Trials / Withdrawn
WithdrawnNCT03319823
Treating Nocturnal Hypertension and Nocturia in African American Men
A Pilot Study: Treating Nocturnal Hypertension and Nocturia in African American Men
- Status
- Withdrawn
- Phase
- Phase 4
- Study type
- Interventional
- Enrollment
- 0 (actual)
- Sponsor
- Cedars-Sinai Medical Center · Academic / Other
- Sex
- Male
- Age
- 35 Years – 59 Years
- Healthy volunteers
- Not accepted
Summary
This is a protocol to obtain pilot data to submit a new NIH grant on Nocturnal Hypertension and Nocturia. In the diversity supplement to Dr. Victor's current NIH grant (Cut Your Pressure Too: The Los Angeles Barbershop Blood Pressure Study) the results show that uncontrolled systolic hypertension is an independent determinant of nocturia in African American men. the investigators now want to pursue this correlation by designing a new NIH grant proposal to determine whether replacing short acting with long acting drugs and dosing them at bedtime rather than in the morning will: A. Lower systolic blood pressure during sleep B. Improve nocturia and result in better sleep quality
Detailed description
Aims and Significance of pilot data Determine: 1. The feasibility of the Southern California Healthy Heart and Blood Pressure registry as an effective method to recruit African American men to participate in a new research program 2. If participants are willing to comply with the study procedures including wearing an activity monitor, sleep study device, and ambulatory blood pressure monitor 3. The within subject variation for repeated measures of nocturnal blood pressure by ambulatory blood pressure and activity monitoring 4. If nocturnal systolic blood pressure is higher in men with self-reported nocturia ≥2 than in men with 0-1 nocturia 5. If use of long-acting antihypertensive medication as well as nighttime dosing of medication can lower nocturnal systolic blood pressure and reduce nocturia Purpose: Obtain key pilot data to show feasibility and document the reproducibility of the proposed measurements.
Conditions
Interventions
| Type | Name | Description |
|---|---|---|
| DRUG | Thiazide Treatment Group | Thiazide Treatment Group: Non-diabetics with sleep systolic blood pressure of 125-139 mm Hg and awake systolic blood pressure \<160 mm Hg Participants will be treated with Indapamide 0.625mg once a day After 4 weeks of treatment, the investigators will monitor chemistries/electrolytes with a fingerstick point of care device and repeat ambulatory blood pressure monitoring the investigators will repeat ambulatory blood pressure monitoring at 4, 8, and 12 weeks after treatment initiation.

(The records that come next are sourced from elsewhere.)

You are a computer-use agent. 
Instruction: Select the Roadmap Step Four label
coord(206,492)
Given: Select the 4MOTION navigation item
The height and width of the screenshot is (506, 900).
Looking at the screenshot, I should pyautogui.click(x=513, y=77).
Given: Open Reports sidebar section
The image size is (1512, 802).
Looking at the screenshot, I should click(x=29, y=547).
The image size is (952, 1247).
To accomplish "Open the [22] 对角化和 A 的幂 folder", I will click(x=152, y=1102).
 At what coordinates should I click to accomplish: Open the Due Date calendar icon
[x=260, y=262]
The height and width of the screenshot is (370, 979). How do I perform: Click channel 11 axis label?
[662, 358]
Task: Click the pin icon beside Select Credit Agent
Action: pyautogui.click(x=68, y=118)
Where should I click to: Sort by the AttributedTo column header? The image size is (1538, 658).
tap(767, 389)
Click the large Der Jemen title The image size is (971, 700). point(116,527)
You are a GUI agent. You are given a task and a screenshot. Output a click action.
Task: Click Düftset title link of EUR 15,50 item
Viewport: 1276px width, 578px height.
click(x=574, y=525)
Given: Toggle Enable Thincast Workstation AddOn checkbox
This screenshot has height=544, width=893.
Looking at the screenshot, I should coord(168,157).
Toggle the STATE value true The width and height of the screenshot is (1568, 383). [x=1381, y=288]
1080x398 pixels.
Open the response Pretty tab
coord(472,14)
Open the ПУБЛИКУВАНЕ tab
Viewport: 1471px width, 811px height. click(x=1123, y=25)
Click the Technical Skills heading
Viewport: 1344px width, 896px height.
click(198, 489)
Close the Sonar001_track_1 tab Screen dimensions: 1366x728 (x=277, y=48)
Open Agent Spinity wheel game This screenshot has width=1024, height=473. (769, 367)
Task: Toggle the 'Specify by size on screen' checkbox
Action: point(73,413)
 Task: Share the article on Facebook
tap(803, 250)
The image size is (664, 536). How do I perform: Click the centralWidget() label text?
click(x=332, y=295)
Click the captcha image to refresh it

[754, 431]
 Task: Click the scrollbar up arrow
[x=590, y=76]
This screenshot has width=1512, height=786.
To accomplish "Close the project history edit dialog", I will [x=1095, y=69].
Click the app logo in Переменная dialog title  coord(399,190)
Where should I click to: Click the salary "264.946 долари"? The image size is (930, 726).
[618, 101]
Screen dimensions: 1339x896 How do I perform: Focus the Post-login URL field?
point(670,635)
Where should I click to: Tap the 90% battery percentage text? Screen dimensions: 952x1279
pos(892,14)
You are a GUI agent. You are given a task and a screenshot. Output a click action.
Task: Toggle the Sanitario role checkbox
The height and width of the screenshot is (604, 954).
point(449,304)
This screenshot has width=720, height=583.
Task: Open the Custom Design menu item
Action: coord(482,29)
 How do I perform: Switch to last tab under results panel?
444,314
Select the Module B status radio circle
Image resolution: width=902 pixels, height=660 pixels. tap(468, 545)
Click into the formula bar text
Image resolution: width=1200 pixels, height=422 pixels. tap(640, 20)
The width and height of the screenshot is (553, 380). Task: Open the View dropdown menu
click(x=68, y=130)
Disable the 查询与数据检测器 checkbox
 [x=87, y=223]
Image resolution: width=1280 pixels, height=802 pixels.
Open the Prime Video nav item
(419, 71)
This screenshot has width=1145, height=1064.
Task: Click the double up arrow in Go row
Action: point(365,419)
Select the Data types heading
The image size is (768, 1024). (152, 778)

If sleep systolic blood pressure is \< 120 mm Hg, the investigators will continue treatment |
| DRUG | Intensified Thiazide Treatment Group | At 4 weeks of therapy, individuals initially assigned to the Thiazide treatment group whose ambulatory blood pressure recheck showed a sleep systolic blood pressure \>120 mm Hg, the investigators will intensify their blood pressure medications by adding on Telmisartan 40 mg and Amlodipine 5 mg. In two week intervals, labs and ambulatory blood pressure will be measured. If the systolic blood pressure \>120, then the doses of Telmisartan and Amlodipine will be up-titrated until the sleep systolic blood pressure is \<120. |
| DRUG | Combination Medication Treatment Group | Combination Medication Treatment Group: Diabetics or sleep systolic blood pressure of ≥ 140 mm Hg, or awake systolic blood pressure of ≥ 160 mm Hg * Participants will be treated with starting doses of a long acting blood pressure regimen of Telmisartan 40 mg and Amlodipine 5 mg daily * After 2 weeks, the investigators will monitor chemistries/electrolytes with a fingerstick point of care device and repeat ambulatory blood pressure monitoring * If sleep systolic blood pressure is \< 120 mm Hg, the investigators will continue treatment and repeat ambulatory blood pressure again in another 2 weeks to assess reproducibility * If sleep systolic blood pressure is \> 120 mm Hg, the investigators will increase Telmisartan dose to 80 mg and the Amlodipine dose to 10 mg. Ambulatory blood pressure monitoring will be checked again after 2 weeks of therapy to verify efficacy. |
Timeline
- Start date
- 2017-10-25
- Primary completion
- 2019-02-13
- Completion
- 2021-02-01
- First posted
- 2017-10-24
- Last updated
- 2021-02-04
Locations
1 site across 1 country: United States
Regulatory
- FDA-regulated drug study
Source: ClinicalTrials.gov record NCT03319823. Inclusion in this directory is not an endorsement.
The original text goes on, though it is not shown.